DollyWould

Exeunt Magazine / Hannah Greenstreet


I think DollyWould has quite possibly the best-written listing in the Edinburgh Fringe programme:

‘Oh look, 2016 Fringe First winners Sh!t Theatre again. What is it this time? Oh, is it unemployment? Is there a crisis? Did the government do something wrong again? No, it’s a show about Dolly Parton. We f*cking love her.’

DollyWould, as Sh!t Theatre’s Rebecca Biscuit and Louise Mothersole declare wryly throughout the show, is their ‘mainstream crossover hit’. This makes me feel special as I feel like I knew Sh!t Theatre before they were cool (actually, they were always cool, but before they won a Fringe First). This was completely by accident – I happened to be at a theatre festival in Cambridge and got a £5 ticket for Guinea Pigs on Trial. I remember being a bit disappointed that something cataclysmically dramatic didn’t happen to them while they were doing the medical trials (though now I think that let down was an intrinsic part of the show), and really loving the songs. At last year’s fringe, I saw Letters to Windsor House and had ‘Rob Jecock is an adult baby’ stuck in my head for a good few months.

But I have a confession to make. I only know the very very mainstream bits of Dolly Parton. (Otherwise I would have written this review as a Dolly Parton song or something). I would not consider myself a Dolly-Parton fan, especially not a superfan. As I was watching the show, in my head I was conducting an exercise trying to spot who were the Sh!t Theatre fans and who were the Dolly Parton fans, and whether anyone was in the centre of that very specific Venn Diagram apart from the Sh!t Theatre team themselves.

And Becca and Louise really do fucking love Dolly. In the show, they document via slide show their pilgrimage to Dollywood, Dolly Parton’s Dolly Parton-themed theme park in Pigeon Forge, Tennessee. They left Dollywood with enough Dolly Parton-themed merchandise to start a tribute act and Dolly’s face tattooed on their upper thighs. In the show, Becca and Louise dress up like Dolly, or as a drag version of her that gets more and more extreme. At one point, they put on giant beanbag boob costumes (one each, together they’re a pair) and pop balloons by belly-flopping on top of them beanbag boob first. It looks really fun. It is really fun to watch.

The show is not just about Dolly Parton. It’s also about Dolly the sheep (named after Dolly). They manage to make the cognitive leap between the two by wearing woolly Dolly Parton wigs and by interviewing a geneticist and harpist (?!) who says that cloning is like performance: although clones share the same genetic material, each clone is a different performance of those genes. Dolly’s efforts to embalm her own legacy before she’s died through her theme park is paralleled with the other attraction Sh!t Theatre visited in Tennessee: The Body Farm, which leaves donated dead bodies out in a variety of situations to see how they decay. I was sitting next to a photocopier that was printing out images of a skull superimposed onto Dolly Parton’s face. Death. Authenticity. Fame. Legacy. Performance. They start the show with an anecdote about the time when Dolly Parton herself entered a Dolly Parton-drag competition. When you are a performer and start to become known for a certain style, at what point do you become a parody of yourself?

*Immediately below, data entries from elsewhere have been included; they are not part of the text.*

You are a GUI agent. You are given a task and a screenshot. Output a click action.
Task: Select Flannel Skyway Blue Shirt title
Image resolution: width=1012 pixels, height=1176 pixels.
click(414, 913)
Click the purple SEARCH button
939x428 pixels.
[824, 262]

Despite Sh!t Theatre’s assertions that this is just a show about Dolly Parton, underneath the shimmering, pink, pneumatic breasted-surface there is a hard, political edge. About how female performers negotiate gender. They play a mashup of all the interviews of Dolly that mention her breasts or her bodily appearance. They are reducing Dolly to her boobs because they are a metonym for her in so many people’s minds. And about the economics of performance. They emphasise Dolly Parton’s working class roots and her drive to make money as a performer. In the theatre and art world, making money is generally scorned as a motivation for making art. ‘Commercial theatre’ is often seen as less worthy, less pure. But theatre makers have to make a living. You can be pretty sure that neither Dolly Parton nor Sh!t Theatre are working 9-5.

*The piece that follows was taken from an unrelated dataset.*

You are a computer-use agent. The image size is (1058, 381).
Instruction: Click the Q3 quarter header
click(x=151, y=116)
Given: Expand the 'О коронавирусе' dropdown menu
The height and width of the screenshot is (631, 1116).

In DollyWould, Sh!t Theatre reflect on the conflicts and strains of their practice, of becoming more popular and working out how to monetise that success. The reception of Dolly Parton is a reminder that the scorn of that popular mainstream figures attract is gendered and classed. But there’s nothing wrong with setting out to make accessible, enjoyable work. (As a side note, even if this show is a little more ‘mainstream’ than some of their other work, it’s still a long way from commercial theatre). Whether or not DollyWould is actually mainstream, in the show’s blend of songs, boobs, and engagement with the politics of performance, it’s certainly a hit.